London’s luxury property has witnessed a £38 billion development boom lately, owing to the increased demand from European and Asian buyers seeking stable investments, while turning away from the troubled eurozone economies.
The number of upmarket housing projects in the pipeline in London has seen an increase of more than two-thirds during the past year, with 15,500 units to be ready for delivery by 2021, even though construction work in other parts of the country remains moribund.
According to EC Harris, the building consultancy, London homes would occupy an area equivalent to the 2.5 square kilometres Olympic Park in Stratford, and would have a market value of £38 billion, on completion.
London’s prime property market continues to beat those in New York, Paris and Hong Kong. Prices of luxury property in London have risen 49% since March 2009, driven almost entirely by foreign buyers, according to estate agents Knight Frank.
Developers, private equity companies and wealthy individuals have been lured by this growth to invest billions into building luxury housing schemes.
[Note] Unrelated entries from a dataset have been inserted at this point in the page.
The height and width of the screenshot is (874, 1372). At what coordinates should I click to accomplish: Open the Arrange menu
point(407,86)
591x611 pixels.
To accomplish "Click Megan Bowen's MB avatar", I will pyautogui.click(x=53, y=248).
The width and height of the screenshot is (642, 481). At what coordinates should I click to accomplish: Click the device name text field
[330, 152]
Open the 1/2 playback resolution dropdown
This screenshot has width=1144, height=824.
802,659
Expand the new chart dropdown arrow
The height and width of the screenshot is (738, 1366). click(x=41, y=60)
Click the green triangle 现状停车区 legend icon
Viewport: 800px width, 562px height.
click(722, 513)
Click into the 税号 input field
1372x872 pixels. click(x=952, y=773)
However, investors are actively converting commercial property into luxury apartment blocks in the smaller markets.
Mark Farmer, head of residential property at EC Harris, said, “London prime residential continues to act as a magnet for global investment, and offers clear opportunities for properly organised and funded developers and investors to generate healthy returns.”
However, Farmer observed that unlike the previous property booms, much of the money coming into the sector was from long-term investors, such as pension funds, seeking a stable return.
“It is one of the most straightforward property markets in the world – if you buy something, you own it and no one can take it away from you”, said Tony Pidgley, chairman of Berkeley Group, London’s largest property developer by volume.